## Your goal
Among the lines below, restate word for word only those from the line with "Where should I click to: Select" through the line with "Task: Open the Matched Giving tab", with both end lines kept.

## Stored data
---

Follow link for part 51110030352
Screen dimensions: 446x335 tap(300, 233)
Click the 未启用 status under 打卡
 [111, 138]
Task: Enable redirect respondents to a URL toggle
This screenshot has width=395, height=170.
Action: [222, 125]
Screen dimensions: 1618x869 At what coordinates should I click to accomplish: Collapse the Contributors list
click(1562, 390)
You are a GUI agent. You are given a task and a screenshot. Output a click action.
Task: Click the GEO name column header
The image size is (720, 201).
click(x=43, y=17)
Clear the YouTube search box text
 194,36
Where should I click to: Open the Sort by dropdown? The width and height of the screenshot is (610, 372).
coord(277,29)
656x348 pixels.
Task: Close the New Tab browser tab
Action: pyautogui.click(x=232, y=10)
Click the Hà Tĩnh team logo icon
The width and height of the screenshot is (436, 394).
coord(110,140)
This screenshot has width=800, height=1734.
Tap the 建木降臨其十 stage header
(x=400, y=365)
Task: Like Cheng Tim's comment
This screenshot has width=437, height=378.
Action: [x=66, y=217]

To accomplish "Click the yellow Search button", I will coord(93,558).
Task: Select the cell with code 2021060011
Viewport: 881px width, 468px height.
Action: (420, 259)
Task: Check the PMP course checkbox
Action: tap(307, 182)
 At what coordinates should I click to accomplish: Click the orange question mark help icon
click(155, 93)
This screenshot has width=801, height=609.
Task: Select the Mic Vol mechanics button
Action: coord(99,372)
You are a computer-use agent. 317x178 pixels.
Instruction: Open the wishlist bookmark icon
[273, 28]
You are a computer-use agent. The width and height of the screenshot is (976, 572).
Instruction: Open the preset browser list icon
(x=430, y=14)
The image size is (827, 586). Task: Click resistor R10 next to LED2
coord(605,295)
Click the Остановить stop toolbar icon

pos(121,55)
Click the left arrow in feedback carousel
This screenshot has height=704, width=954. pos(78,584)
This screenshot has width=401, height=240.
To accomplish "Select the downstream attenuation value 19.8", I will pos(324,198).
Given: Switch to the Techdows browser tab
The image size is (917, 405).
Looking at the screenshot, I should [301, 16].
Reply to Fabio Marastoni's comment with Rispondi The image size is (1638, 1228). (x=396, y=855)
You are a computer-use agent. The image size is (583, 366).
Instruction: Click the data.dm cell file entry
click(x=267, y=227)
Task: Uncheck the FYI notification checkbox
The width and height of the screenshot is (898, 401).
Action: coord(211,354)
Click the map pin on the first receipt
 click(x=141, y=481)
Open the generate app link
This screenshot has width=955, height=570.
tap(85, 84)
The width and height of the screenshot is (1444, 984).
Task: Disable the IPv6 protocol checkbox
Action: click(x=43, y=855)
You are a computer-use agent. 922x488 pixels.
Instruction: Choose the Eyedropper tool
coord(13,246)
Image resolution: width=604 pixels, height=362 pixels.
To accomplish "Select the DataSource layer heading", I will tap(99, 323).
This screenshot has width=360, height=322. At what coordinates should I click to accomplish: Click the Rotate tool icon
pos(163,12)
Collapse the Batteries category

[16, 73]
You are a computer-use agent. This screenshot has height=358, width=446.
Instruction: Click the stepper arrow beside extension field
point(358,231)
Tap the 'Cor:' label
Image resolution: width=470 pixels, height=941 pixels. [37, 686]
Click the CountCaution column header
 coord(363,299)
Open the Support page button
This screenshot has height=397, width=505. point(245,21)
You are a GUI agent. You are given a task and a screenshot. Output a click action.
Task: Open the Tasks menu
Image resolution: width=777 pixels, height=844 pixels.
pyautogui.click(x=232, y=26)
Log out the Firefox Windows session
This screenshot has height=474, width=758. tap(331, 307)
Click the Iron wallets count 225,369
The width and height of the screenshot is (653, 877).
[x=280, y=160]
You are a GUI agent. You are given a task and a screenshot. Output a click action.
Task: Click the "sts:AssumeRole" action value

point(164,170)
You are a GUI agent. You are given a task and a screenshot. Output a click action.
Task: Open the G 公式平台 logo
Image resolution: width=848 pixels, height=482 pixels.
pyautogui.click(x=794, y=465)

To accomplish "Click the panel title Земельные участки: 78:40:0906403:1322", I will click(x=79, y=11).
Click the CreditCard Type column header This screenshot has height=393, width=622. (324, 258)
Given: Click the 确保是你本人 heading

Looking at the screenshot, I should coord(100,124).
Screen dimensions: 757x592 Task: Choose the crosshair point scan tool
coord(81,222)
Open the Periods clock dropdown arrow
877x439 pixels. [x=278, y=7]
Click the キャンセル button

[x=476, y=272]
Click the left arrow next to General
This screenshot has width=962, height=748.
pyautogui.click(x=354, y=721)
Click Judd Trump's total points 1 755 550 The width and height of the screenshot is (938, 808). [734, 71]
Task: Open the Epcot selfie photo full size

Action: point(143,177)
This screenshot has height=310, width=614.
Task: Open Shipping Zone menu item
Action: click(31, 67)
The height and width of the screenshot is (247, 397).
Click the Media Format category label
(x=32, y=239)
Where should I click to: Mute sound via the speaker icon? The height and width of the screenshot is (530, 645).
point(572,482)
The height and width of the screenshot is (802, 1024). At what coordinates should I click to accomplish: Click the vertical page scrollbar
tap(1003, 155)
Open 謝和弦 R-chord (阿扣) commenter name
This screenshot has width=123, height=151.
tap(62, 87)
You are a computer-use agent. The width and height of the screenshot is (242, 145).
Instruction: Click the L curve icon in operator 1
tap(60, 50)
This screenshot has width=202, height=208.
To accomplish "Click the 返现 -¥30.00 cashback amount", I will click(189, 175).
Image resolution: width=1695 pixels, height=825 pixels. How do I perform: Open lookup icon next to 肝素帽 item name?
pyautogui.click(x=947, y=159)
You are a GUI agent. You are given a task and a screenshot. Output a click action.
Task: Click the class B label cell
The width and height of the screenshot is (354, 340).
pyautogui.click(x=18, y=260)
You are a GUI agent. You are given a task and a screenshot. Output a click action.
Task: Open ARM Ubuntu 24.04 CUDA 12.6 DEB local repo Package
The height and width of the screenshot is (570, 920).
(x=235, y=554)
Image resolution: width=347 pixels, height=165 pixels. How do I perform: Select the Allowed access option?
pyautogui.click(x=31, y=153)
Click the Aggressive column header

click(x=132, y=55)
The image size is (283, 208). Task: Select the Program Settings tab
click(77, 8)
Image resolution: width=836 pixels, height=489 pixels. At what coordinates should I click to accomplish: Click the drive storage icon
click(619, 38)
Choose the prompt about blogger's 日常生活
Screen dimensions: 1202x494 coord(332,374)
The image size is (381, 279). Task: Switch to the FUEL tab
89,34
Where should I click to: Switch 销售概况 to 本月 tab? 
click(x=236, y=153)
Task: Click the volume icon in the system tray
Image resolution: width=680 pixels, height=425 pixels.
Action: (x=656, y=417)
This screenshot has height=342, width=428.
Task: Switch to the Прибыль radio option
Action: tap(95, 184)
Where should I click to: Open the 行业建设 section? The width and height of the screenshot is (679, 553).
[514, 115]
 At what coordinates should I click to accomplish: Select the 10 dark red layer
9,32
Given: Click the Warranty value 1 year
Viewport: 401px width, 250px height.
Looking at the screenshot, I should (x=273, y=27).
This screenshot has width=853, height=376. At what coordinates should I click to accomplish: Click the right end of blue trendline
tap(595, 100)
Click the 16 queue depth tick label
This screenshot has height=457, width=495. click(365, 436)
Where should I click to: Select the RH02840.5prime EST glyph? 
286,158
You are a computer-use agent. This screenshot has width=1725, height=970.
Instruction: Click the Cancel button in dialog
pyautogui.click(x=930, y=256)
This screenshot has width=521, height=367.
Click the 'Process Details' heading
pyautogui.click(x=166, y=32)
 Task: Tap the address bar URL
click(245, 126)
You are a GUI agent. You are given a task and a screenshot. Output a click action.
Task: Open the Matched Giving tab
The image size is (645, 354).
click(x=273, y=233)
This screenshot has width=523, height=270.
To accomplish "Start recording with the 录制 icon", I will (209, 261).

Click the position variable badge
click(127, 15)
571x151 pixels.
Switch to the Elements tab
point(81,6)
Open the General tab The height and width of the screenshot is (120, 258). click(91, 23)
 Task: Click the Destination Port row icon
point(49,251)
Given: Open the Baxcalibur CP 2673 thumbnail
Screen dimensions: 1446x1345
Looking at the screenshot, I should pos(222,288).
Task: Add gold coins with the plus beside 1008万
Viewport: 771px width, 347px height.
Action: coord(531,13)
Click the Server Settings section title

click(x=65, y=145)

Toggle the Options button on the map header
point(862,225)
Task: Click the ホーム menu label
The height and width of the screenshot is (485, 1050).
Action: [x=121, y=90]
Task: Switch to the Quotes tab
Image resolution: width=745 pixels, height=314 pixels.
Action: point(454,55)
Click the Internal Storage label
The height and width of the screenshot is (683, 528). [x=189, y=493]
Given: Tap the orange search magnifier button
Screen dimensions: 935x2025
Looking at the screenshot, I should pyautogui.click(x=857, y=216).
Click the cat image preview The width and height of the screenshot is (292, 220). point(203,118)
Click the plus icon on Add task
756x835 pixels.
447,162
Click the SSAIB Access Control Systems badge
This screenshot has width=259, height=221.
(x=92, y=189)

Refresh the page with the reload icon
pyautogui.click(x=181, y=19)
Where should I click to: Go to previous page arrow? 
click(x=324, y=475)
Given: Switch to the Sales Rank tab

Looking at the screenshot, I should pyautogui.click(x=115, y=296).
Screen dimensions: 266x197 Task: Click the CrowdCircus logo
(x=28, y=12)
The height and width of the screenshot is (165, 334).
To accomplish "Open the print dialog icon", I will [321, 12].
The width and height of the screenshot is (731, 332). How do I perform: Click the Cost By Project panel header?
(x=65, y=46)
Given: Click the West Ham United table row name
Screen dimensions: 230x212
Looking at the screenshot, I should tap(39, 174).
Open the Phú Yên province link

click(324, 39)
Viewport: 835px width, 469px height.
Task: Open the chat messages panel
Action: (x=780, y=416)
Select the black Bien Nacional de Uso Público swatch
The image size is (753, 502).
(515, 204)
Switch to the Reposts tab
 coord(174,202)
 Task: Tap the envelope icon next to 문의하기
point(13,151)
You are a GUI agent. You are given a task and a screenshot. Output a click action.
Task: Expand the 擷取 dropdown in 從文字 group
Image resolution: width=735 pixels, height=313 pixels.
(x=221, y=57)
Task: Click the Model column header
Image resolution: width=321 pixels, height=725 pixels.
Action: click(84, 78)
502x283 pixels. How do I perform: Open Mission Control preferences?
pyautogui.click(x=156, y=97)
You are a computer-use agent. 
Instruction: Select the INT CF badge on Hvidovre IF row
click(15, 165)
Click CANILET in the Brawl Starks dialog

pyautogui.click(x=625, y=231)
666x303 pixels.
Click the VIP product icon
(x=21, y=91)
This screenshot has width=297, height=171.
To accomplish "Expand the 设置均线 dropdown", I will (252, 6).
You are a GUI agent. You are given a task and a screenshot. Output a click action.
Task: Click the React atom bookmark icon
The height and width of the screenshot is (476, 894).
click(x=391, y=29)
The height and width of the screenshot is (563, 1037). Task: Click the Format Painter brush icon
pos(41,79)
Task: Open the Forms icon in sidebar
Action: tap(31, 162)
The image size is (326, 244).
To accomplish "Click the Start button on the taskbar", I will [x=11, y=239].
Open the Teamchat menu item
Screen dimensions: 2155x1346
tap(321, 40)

---

## Result
Where should I click to: Select the RH02840.5prime EST glyph? 
286,158
You are a computer-use agent. This screenshot has width=1725, height=970.
Instruction: Click the Cancel button in dialog
pyautogui.click(x=930, y=256)
This screenshot has width=521, height=367.
Click the 'Process Details' heading
pyautogui.click(x=166, y=32)
 Task: Tap the address bar URL
click(245, 126)
You are a GUI agent. You are given a task and a screenshot. Output a click action.
Task: Open the Matched Giving tab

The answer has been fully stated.